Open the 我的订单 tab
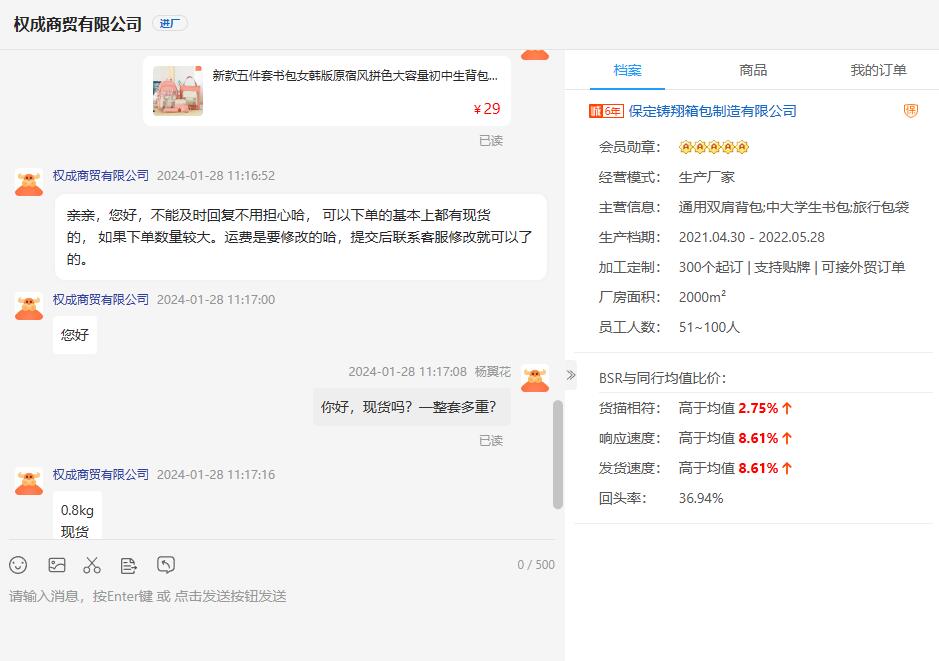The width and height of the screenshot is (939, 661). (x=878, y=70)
==
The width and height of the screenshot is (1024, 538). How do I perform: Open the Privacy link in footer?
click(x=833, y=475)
==
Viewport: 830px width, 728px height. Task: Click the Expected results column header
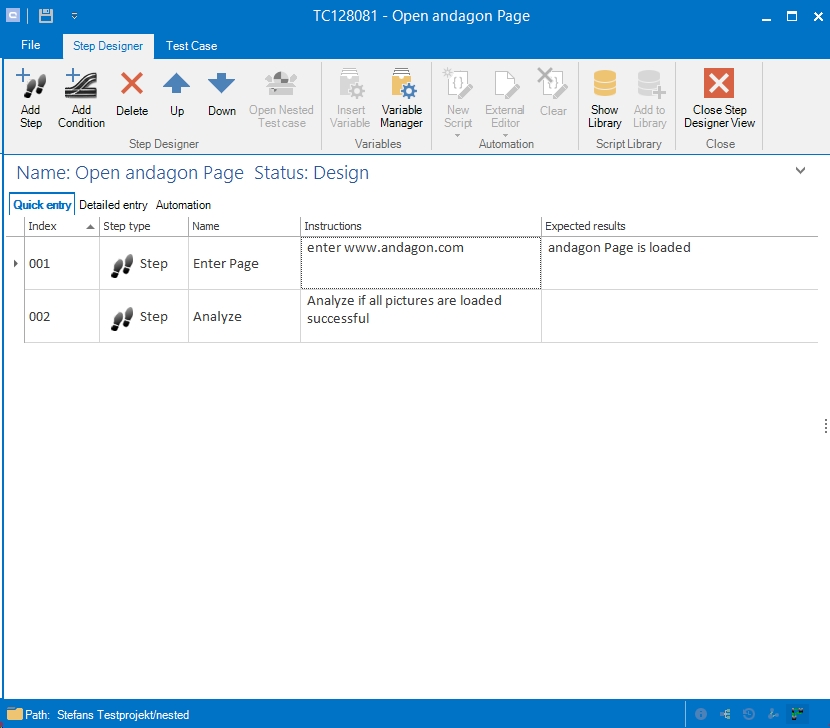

[WHAT TO WORK ON]: Copy the lines starting at the one containing "The width and height of the screenshot is (1024, 538)." and ending at the one containing "click(x=833, y=475)", reproducing both of those lines and everything between them word for word.

[TASK RESULT]:
The width and height of the screenshot is (1024, 538). How do I perform: Open the Privacy link in footer?
click(x=833, y=475)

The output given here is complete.